When any system is under stress, certain symptoms usually appear in groups. In the human body, we might have a fever and then get a fever blister. A pimple may erupt or a rash might appear. If the system is our Earth, the symptoms of stress are earthquakes and volcanic eruptions and hurricanes. If the system is our economy then we see giant bubbles and crashes and swindles.

When man presumes that he can control or exploit large systems like our ecology and the world economy, inevitably he reaches the vanishing point of his understanding and mastery and disaster often ensues. We have observed two recent examples of this. The crash of our economy is the result of a bunch of thieves who overestimated the number of golden eggs they could steal without killing the goose. The Gulf Oil Rupture is the result of either the pride or hubris of engineers driven by capitalists who imagined that they were masters of the natural world and entitled to her booty even a mile deep in the ocean where fish can't breath and the atmosphere crushes bones. They all got in over their heads. They were in worlds beyond their command or comprehension. They made mistakes caused by the myopia of greed and ego and the first thing you know people are diesel-surfing on Pensacols Beach because they can't get a loan on their fishing boat which this time last year was hauling bounty from the Gulf.

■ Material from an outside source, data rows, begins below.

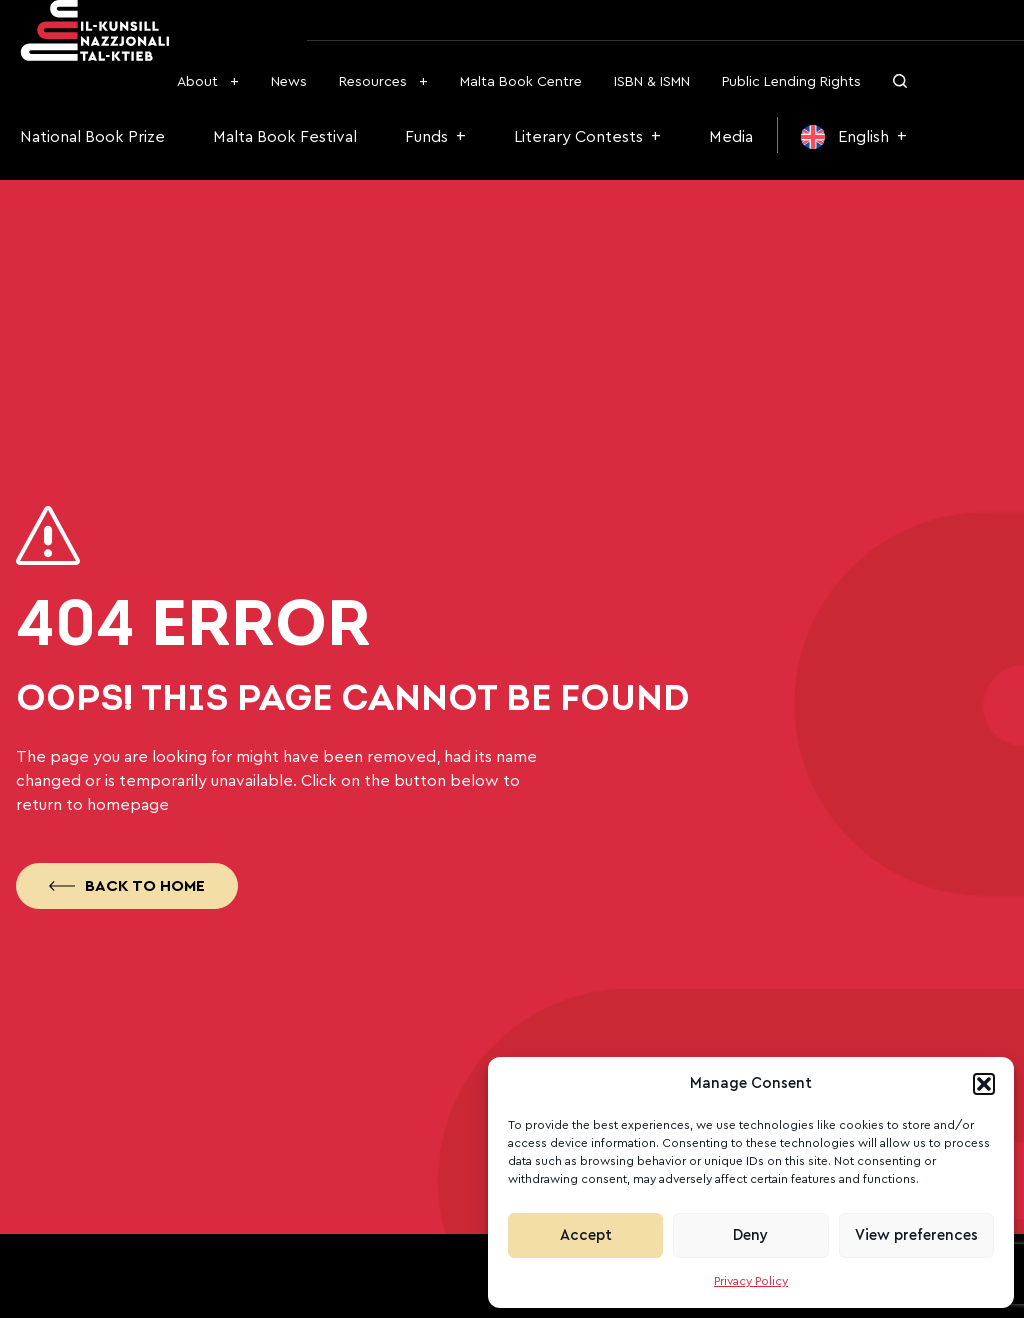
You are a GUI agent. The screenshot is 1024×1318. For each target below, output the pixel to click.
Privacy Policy (751, 1281)
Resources (373, 82)
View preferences (916, 1235)
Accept (586, 1235)
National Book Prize (92, 137)
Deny (750, 1235)
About (197, 82)
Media (731, 137)
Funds (426, 137)
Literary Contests (578, 137)
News (289, 82)
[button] (984, 1084)
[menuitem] (854, 137)
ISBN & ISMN (652, 82)
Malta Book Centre (521, 82)
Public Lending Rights (791, 82)
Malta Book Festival (285, 137)
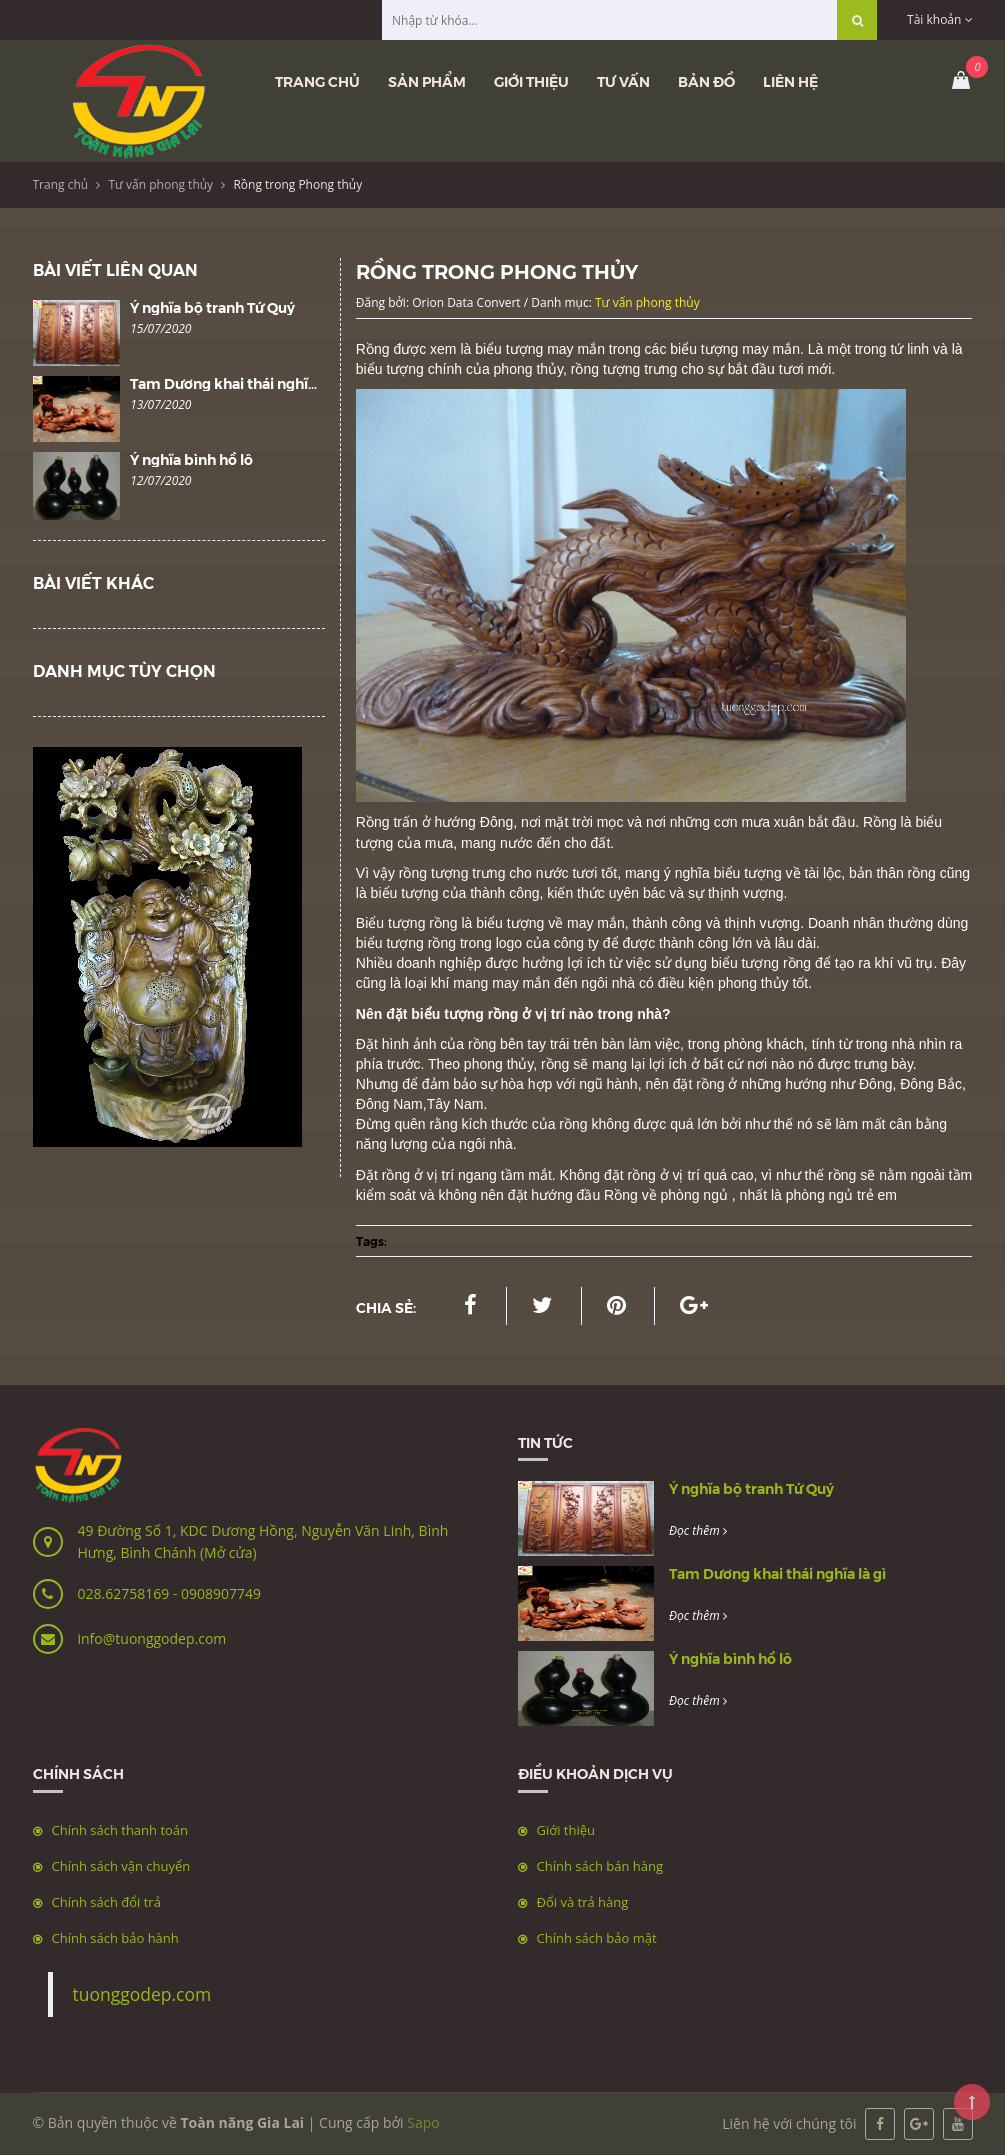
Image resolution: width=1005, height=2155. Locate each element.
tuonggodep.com (142, 1994)
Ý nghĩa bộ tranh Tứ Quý (212, 307)
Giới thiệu (531, 81)
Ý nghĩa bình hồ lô (191, 459)
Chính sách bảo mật (597, 1938)
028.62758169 (125, 1593)
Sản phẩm (427, 81)
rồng (444, 943)
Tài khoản (939, 19)
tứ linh (909, 349)
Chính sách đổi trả (106, 1902)
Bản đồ (706, 81)
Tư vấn (623, 81)
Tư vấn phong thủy (160, 184)
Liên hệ (790, 81)
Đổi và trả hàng (583, 1902)
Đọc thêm (698, 1530)
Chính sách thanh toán (120, 1830)
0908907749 (221, 1593)
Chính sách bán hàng (600, 1866)
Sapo (423, 2122)
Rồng (375, 349)
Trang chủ (317, 81)
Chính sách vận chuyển (121, 1866)
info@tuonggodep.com (152, 1638)
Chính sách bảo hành (115, 1938)
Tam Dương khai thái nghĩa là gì (238, 383)
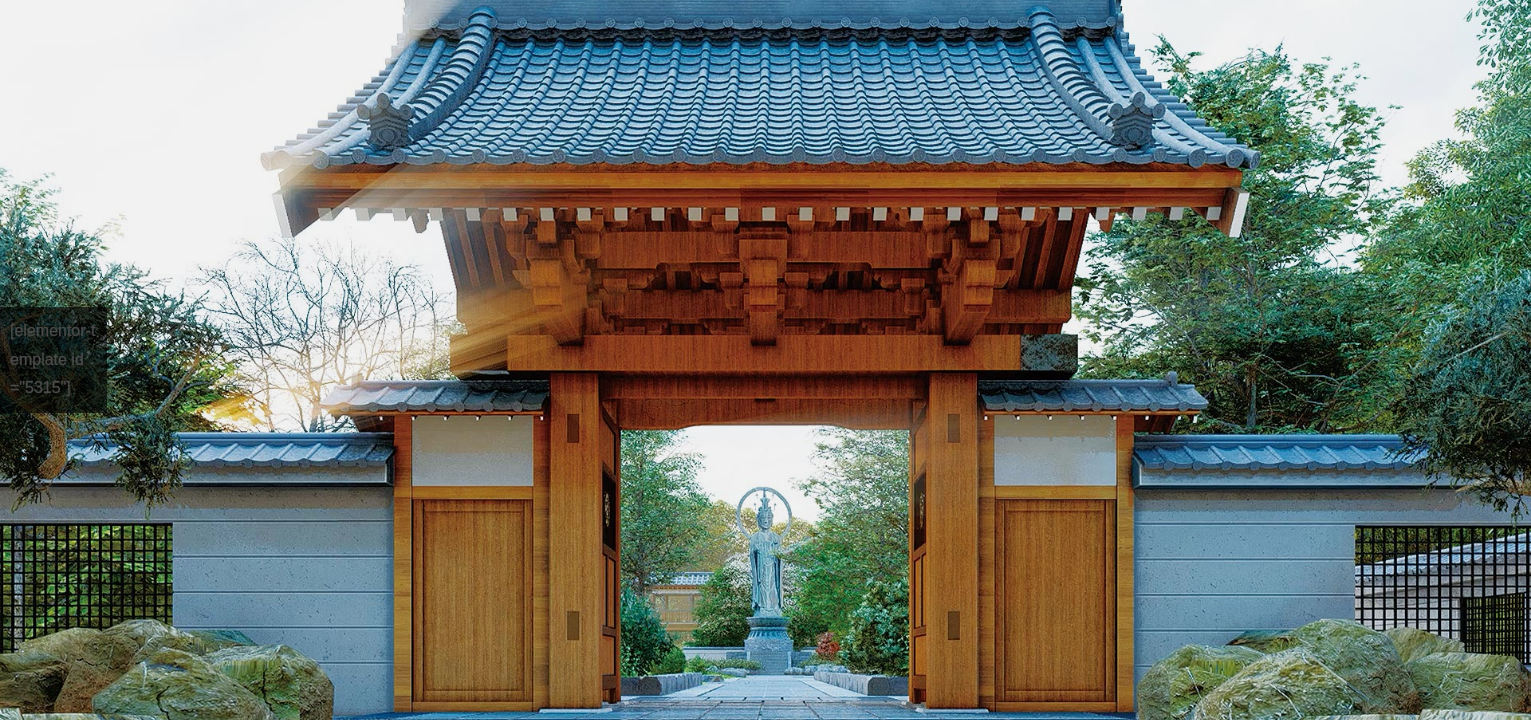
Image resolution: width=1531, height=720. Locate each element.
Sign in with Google (1328, 594)
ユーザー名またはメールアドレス (1323, 210)
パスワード (1243, 290)
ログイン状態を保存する (1323, 654)
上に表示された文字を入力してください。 (1355, 494)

When they found the big asteroid crater footprint in Yucatan, everybody said, "OK, now it's solved, we know how the dinosaurs died." Makes me wonder, when we are extinct from benzine poisoning or have mutated into some kind of grease-loving salamanders and the archeologists of the future are trying to figure out what caused this mass extinction which occurs right here where there is a layer of asphalt in the sedimentary record, will they be able to find that tiny hole in the bottom of the Gulf of Mexico that caused it all, some residue of the misadventures of reckless little boys who tried to give the Earth a root canal and she bled to death in the chair?

If you analyze this asphalt layer on a molecular level you can find plastic pottery and trashbags and cheap sunglasses and the fossils that pixels leave when a computer decomposes. We know these creatures had some sort of basic civilization. We believe that they launched their dead into space, at least those who could afford it. We know they had giant temples where they worshipped artifacts given to them by a god named China. Legends say that this civilization perished in a black flood that started at the bottom of the sea. I know that sounds fantastic. It's just a crazy legend but sometimes legends are based on a shred of fact.

Pardon my imaginary paleontology but in the ironic workings of the larger tragedy, it's as symbolic as the bobbin pin pricking sleeping Beauty's finger, such a small wound but lethal to the fairy tale. So, they figured that they would at least save the pelicans. They gathered up the survivors and put them in a camp for the duration until the oil had evaporated or been swabbed up by ex-shrimp fishermen who looked like beach babooshkas sweeping the black streets of Moscow. The pelicans thrived in captivity with their Dawn detergent hot tubs and multiplied. The only problem was that when they were released they didn't know how to make a living and the little crustaceans they were accustomed to munching had all moved to the suburbs so the government had to feed the pelicans which became a burden on the tax base because pelicans have absolutely no commercial function but to tell us that the system is stressed.

There will be a tear in The Poet's Eye when we lose the pelicans, but the tears will stream when the manatee goes. Manatees die of stress. I have always felt it an honor to be a part of a world that allows such an ugly, defenseless impossible creature to exist. I don't know if I can live in a world without manatees. It would stress my system. I will grieve for the manatee. Who will grieve for me?

Maybe just my vanity
makes me love the manatee
he has no enemy not crab nor anemone
wants you just to leave him be
in his languid buoyancy
I will grieve the manatee
Who will grieve for me?--Lrod
"These words don't make me a poet, these Eyes make me a poet."